## Aim
Print the passage below on using sic and viz. word for word, beginning at the words "I would say" and stopping after the words "them look stupid.".
::: Article
There is a correct way to use sic. Because it is a Latin word, it should be in italics, as all foreign words should be in an English composition. It should also be either in brackets [sic] or parentheses (sic) immediately following the quoted verbiage. Note that
neither the brackets nor the parentheses are in italics, just the sic.
Now, to answer Sameer’s question: Do they find a place in technical reports?
Well, that depends. If you are quoting a Core Lab report that had a typo in a particular sample depth, and you want to show that it was not the correct depth, you could write:
According to the Core Lab report, “Sample 36B, which was taken at 3684.5 ft [sic], had a porosity of 28%,” but the well log showed that Sample 36B, which was actually taken at 3784.5 ft, had a porosity of only 14%.
I would say that sic should only be used in technical writing to point out incorrect information in quoted sources – without humiliating or embarrassing the original author, if you can help it. You will probably end up working with them or for them on some project in the future, and so you shouldn’t burn any bridges by making them look stupid.
Viz. is the abbreviation for the Latin word videlicet, which itself is an abbreviation for videre licet, which means “it is permitted to see” or “it can be seen.” Viz. is usually read as “namely,” but it is often used in the sense of “as follows.”
The petrophysical properties, viz., porosity, permeability, and water saturation, were distributed in between the wells using variograms in the simulation software.
While not generally italicized, there is always a period and either a comma (,) or a colon (:) immediately following viz.
Personally, I prefer to use “namely” or i.e., which means “that is” instead of viz. (Hey, that rhymes!)
Viz. Quote of the Day:
“Every Englishman is convinced of one thing, viz.: That to be an Englishman is to belong to the most exclusive club there is.”
::::::
::: Record list
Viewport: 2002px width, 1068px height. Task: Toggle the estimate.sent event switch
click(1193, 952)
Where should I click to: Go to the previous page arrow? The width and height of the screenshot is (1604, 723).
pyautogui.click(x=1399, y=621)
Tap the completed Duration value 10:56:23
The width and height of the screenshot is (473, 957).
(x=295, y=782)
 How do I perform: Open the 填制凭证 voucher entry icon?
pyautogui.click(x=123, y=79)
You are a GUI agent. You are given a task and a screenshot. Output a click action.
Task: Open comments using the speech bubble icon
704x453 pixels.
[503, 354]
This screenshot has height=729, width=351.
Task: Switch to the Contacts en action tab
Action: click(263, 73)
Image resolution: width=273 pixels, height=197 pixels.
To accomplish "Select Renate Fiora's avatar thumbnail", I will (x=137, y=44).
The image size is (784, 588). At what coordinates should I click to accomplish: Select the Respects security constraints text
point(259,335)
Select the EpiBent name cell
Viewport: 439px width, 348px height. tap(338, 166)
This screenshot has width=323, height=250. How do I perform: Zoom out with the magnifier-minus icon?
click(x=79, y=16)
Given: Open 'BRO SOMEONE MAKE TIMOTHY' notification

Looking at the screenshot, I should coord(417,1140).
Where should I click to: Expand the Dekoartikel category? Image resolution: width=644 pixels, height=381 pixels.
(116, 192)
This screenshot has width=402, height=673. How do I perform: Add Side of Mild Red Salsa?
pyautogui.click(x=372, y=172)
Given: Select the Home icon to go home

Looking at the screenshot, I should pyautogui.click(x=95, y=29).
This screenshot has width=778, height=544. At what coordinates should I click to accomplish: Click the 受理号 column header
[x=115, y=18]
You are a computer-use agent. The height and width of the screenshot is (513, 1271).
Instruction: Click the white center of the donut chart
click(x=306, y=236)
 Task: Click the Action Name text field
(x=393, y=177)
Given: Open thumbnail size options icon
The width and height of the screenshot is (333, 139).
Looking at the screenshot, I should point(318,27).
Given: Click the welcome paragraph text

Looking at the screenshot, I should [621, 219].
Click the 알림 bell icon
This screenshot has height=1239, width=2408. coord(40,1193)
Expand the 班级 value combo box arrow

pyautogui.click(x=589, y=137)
::::::
## Reply to the task
I would say that sic should only be used in technical writing to point out incorrect information in quoted sources – without humiliating or embarrassing the original author, if you can help it. You will probably end up working with them or for them on some project in the future, and so you shouldn’t burn any bridges by making them look stupid.